» MATERIALS PROVIDED:
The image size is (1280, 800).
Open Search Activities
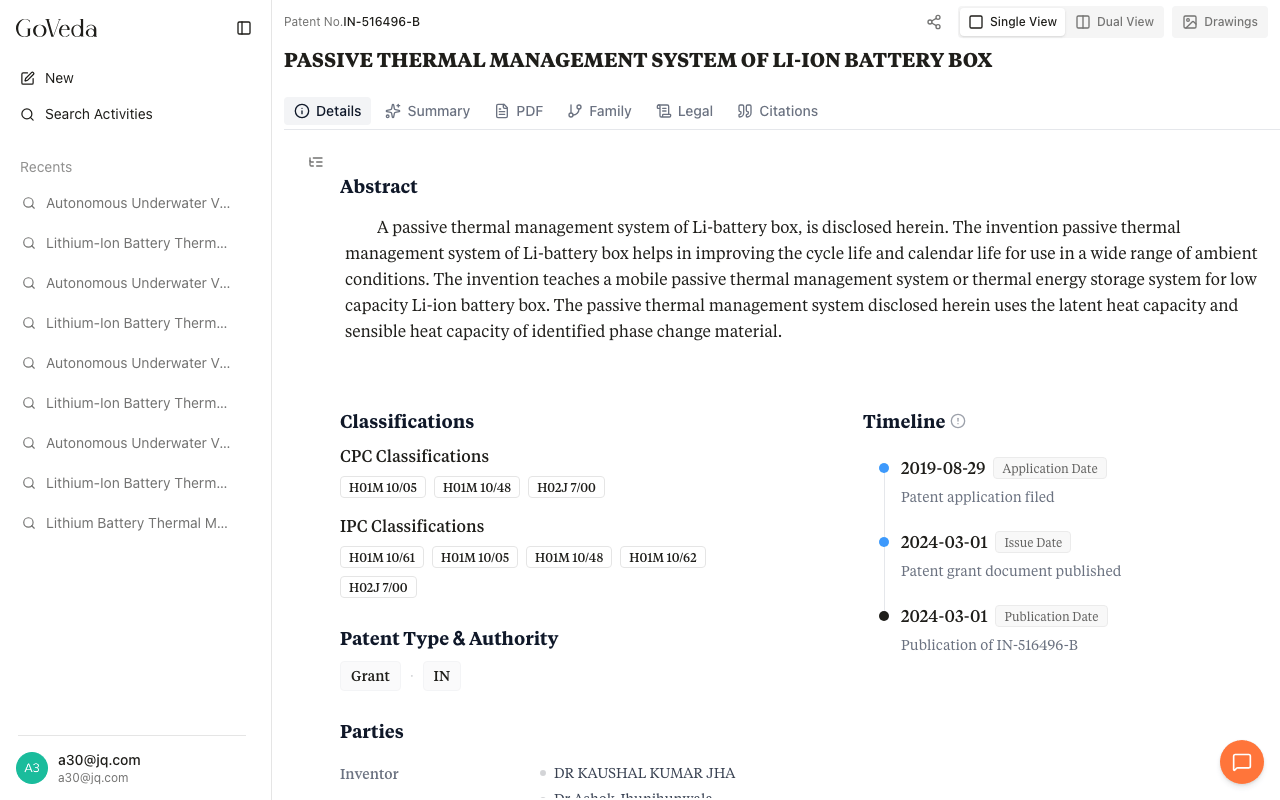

...

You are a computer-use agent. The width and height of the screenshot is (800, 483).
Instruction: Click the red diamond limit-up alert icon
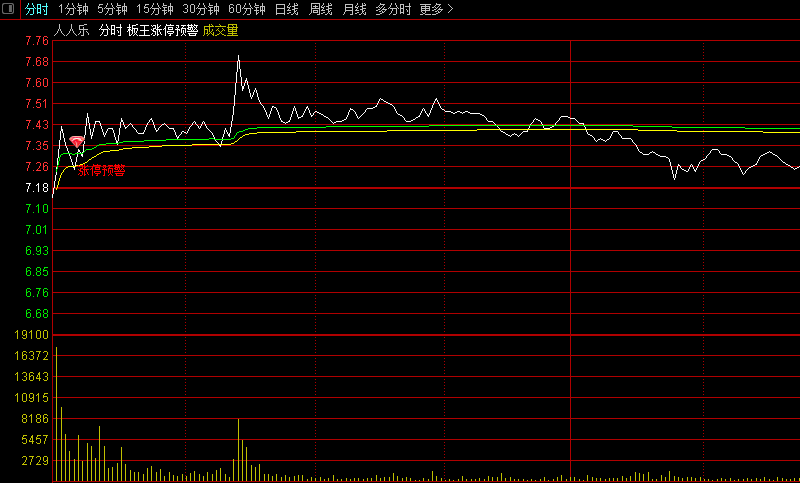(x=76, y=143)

» REQUIREMENT:
Could you repeat exactly the lines in the listing above from the one with "The image size is (1280, 800)." down to the one with "Open Search Activities"? Include both of those lines.

» TASK ANSWER:
The image size is (1280, 800).
Open Search Activities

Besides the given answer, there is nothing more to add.